Only after the slaughter at Gettysburg does he express any doubts that the Confederacy will prevail. “Fighting does not seem to do a particle of good, for no sooner is one bloody struggle over than preparations are made for another.” Fresh Federal “armies spring up like Jonah’s gourd vine, in one night … while we might as well expect reinforcements from the moon. … ”
Yet, amid the horror of battle, he is able to compose passages of stunning vividness, nuance, and beauty.
Near Strasburg, Virginia, drawn up in line of battle on a cold November night to await an onslaught by Federal troops, he writes, “The sun went down and as the night grew dark and cheerless. The vast amphitheater of mountains around us were dark and dismal, except a few spots occasionally illuminated by a few straggling rays from the half moon, which now seemed more distant and colder than ever.”

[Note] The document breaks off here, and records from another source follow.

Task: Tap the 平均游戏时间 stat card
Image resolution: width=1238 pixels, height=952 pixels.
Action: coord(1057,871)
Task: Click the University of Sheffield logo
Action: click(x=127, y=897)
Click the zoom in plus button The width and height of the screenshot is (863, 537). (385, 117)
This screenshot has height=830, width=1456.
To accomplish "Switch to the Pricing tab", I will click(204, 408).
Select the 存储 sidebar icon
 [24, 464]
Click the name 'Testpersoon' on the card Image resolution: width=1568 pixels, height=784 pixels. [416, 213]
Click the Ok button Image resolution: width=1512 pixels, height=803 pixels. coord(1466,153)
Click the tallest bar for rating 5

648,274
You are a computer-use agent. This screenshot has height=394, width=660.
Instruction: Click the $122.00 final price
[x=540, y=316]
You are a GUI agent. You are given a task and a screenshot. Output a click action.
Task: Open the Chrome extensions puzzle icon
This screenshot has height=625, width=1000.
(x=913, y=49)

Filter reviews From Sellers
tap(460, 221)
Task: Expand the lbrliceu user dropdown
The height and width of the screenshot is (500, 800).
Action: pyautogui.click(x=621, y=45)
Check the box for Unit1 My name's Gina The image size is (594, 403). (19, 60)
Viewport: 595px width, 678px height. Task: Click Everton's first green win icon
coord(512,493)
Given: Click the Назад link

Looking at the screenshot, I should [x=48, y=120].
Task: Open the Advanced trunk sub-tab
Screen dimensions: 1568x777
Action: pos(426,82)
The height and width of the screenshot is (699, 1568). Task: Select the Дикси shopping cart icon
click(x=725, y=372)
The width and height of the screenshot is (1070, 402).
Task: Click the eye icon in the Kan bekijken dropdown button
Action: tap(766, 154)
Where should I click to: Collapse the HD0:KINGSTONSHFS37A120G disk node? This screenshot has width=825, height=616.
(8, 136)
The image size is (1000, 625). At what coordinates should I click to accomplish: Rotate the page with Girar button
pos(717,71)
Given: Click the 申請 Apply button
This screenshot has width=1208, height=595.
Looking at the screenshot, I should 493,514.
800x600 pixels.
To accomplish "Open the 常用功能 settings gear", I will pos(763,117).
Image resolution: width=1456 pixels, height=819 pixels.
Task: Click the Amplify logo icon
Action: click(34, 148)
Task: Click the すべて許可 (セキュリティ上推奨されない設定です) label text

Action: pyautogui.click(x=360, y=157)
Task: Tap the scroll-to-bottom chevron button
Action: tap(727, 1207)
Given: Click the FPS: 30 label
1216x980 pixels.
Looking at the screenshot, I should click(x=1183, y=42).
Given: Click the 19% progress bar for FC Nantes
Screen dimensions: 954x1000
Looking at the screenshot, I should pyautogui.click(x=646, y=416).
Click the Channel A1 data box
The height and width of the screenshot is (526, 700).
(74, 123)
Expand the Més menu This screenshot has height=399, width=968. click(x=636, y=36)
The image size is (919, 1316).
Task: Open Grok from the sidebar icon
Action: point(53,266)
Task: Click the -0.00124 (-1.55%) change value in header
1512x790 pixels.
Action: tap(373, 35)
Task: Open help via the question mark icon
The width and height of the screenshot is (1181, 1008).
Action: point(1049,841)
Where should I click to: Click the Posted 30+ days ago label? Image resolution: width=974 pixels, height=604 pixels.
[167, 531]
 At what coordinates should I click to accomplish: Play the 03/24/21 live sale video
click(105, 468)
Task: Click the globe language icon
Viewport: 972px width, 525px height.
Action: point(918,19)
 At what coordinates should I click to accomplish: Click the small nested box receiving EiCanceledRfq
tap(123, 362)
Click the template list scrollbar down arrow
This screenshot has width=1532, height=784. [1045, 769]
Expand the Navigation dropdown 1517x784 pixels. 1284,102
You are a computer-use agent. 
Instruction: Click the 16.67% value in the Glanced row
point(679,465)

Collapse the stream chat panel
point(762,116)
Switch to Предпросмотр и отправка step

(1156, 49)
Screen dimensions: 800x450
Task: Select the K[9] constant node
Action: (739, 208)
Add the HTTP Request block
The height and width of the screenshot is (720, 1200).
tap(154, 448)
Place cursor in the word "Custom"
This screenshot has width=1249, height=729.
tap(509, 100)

In April 1864, awaiting the coming campaign season, he confides to his readers, “The enthusiasm of our soldiers, and also of those at home, is at such an extravagant pitch, that if should meet with misfortune, the tumble from hope almost realized, to absolute despair, would be so great that I fear we would hardly ever recover from its effects.”
Jacob Nathaniel Raymer’s wartime dispatches accumulate into the length of a book titled Confederate Correspondent, a comprehensive chronicle of four years of brutal war and remarkable compassion in the company of his fellow North Carolinians. After Appomattox, he walks home and becomes, once again, a private citizen and schoolteacher.
In the end, he proves his younger self wrong: his fame — embodied in his words — outlives him.
Selected Sources
The author is grateful to Charles Broadwell, Publisher of the Fayetteville Observer, for help in locating sources of wartime reporting. Published sources include Confederate Correspondent: the Civil War Reports of Jacob Nathaniel Raymer, Fourth North Carolina, edited by E.B. Munson (McFarland & Co., 2009); The First Casualty — From the Crimea to Vietnam: The War Correspondent as Hero, Propagandist, and Myth Maker by Phillip Knightly (Harcourt Brace Jovanovich, 1975); The Carolina Watchman 1861-1865 and The Fayetteville Observer 1861-1865, available on microfilm at William Madison Randall Library, UNC Wilmington.